First on the agenda is Rep. John Dingell (D-Mich.), whose 50 years of service in the House will be celebrated tonight, by what I am sure will be a stunning array of figures from both sides of the aisle and from both ends of Pennsylvania Avenue.
Fifty years of service in the House is, of course, remarkable and rare. That John Dingell was preceded by his father and grew up as a child of the House is even more so. He in every way, shape and form is a man of the House, fiercely protective of its special place in our constitutional system, capable of outrage when its prerogatives are ignored or overridden, and a lion when he was in a position to do oversight, regardless of who the president was or which party he came from. When the Democrats lost the House, I heard from many Hill watchers that Dingell would be lost without his gavel and would soon retire. I laughed. They clearly did not know him very well.
I have been on the receiving end of Dingell’s wrath, especially when Tom Mann of the Brookings Institution and I suggested rearranging the jurisdictions of committees in the early 1990s, a proposal that would have taken some areas away from his precious Energy and Commerce Committee. I am very glad I was not a witness during some of his oversight campaigns as an avenging angel. Sometimes it was hard not to cringe.
But I have also been on the receiving end of Dingell’s kindness. Many years ago, I shared a plane with John and Debbie Dingell to a weekend conference in West Virginia. I barely knew John at the time, and was not yet writing regularly for Roll Call. I was in a walking cast, having absolutely wrecked my ankle on the tennis courts a few days earlier–and I was barely a week from taking a trip to China. John noticed the cast, asked about it, and talked at length about his own experiences, after many hip and other leg problems, navigating around without full motor capabilities.
It was a nice conversation. On Monday morning, my receptionist called to say there was a visitor upstairs with something to give me. I went up and found John Dingell, proffering a magnificent mahogany Irish walking stick, a shillelagh, that he explained had belonged to his father. He said it would be just the thing to make my way up and around the Great Wall.

• RECORD EXTRACTS:

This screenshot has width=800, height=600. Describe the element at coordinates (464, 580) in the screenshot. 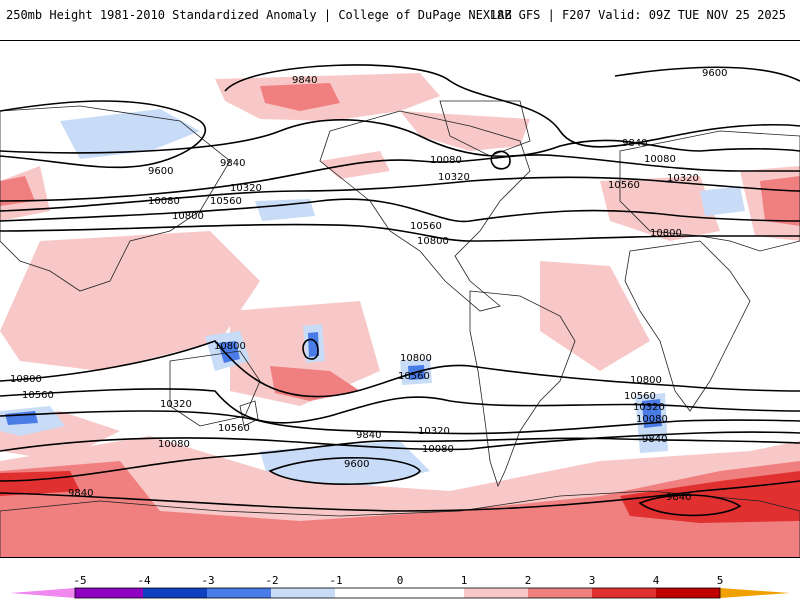

I see `colorbar-tick: 1` at that location.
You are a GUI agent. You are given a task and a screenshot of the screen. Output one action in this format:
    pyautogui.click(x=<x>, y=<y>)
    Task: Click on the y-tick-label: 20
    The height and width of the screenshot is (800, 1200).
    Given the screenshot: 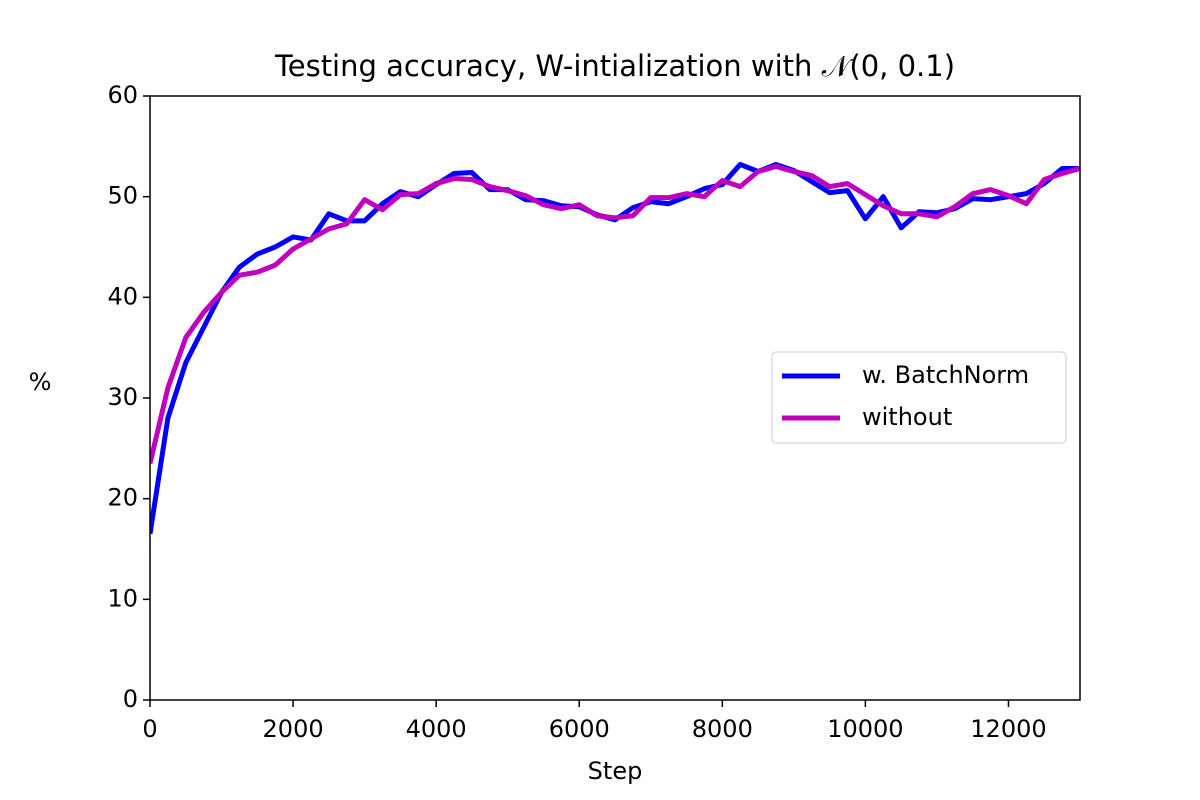 What is the action you would take?
    pyautogui.click(x=122, y=498)
    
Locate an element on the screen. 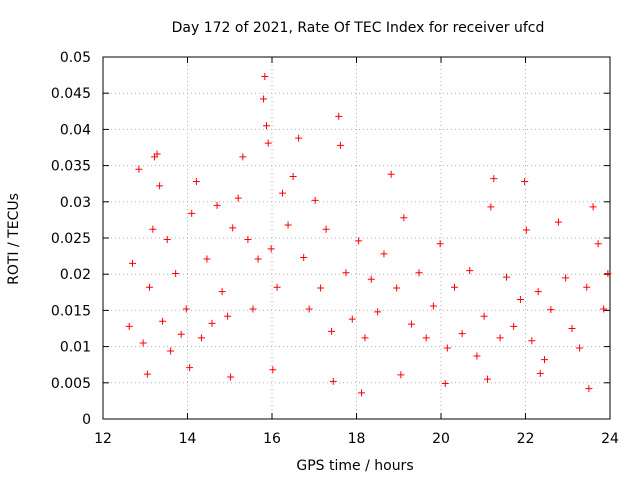  x-tick-label: 18 is located at coordinates (357, 439).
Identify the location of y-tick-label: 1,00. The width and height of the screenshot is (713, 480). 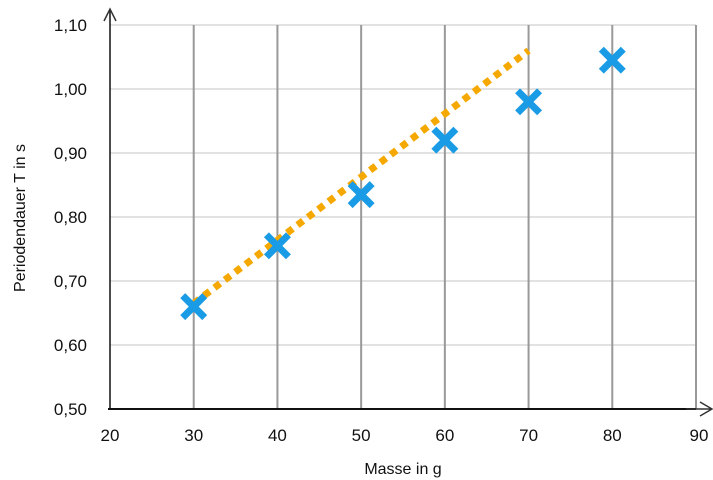
(70, 90).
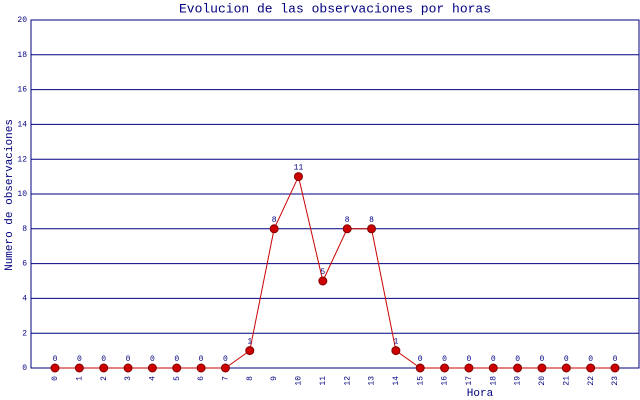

• TASK OBJECTIVE:
Reproduce everything in the piece on John Dingell from "First on the" down to "of Pennsylvania Avenue.". The records are separate material and have nothing to do with the text.

• RESULT OF THE TASK:
First on the agenda is Rep. John Dingell (D-Mich.), whose 50 years of service in the House will be celebrated tonight, by what I am sure will be a stunning array of figures from both sides of the aisle and from both ends of Pennsylvania Avenue.